**Requirement:** Reproduce verbatim only the line that holds "Task: Open the indicators line-graph icon" and the lines that follow it to the end of the listing.
Exercise data: Begin
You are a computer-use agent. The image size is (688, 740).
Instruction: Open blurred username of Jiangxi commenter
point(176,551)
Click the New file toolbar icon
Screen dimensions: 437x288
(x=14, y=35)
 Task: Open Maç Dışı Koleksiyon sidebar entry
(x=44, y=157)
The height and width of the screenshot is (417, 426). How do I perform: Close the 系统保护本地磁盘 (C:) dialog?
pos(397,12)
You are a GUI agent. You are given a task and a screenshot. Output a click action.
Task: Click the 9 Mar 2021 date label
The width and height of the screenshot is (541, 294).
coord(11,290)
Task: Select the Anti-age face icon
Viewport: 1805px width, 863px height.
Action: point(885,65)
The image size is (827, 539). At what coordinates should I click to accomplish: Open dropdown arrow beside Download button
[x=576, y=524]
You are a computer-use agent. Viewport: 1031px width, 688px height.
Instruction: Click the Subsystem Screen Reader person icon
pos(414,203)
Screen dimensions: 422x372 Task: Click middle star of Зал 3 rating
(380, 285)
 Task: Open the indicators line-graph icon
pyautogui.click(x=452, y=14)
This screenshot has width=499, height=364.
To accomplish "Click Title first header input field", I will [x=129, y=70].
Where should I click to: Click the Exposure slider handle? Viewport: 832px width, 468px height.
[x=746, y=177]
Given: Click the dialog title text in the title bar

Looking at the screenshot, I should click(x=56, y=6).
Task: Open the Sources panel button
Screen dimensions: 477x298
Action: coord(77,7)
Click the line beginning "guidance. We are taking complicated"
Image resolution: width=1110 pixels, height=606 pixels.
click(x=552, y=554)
Exercise data: End
**Solution to this problem:**
 Task: Open the indicators line-graph icon
pyautogui.click(x=452, y=14)
This screenshot has width=499, height=364.
To accomplish "Click Title first header input field", I will [x=129, y=70].
Where should I click to: Click the Exposure slider handle? Viewport: 832px width, 468px height.
[x=746, y=177]
Given: Click the dialog title text in the title bar

Looking at the screenshot, I should click(x=56, y=6).
Task: Open the Sources panel button
Screen dimensions: 477x298
Action: coord(77,7)
Click the line beginning "guidance. We are taking complicated"
Image resolution: width=1110 pixels, height=606 pixels.
click(x=552, y=554)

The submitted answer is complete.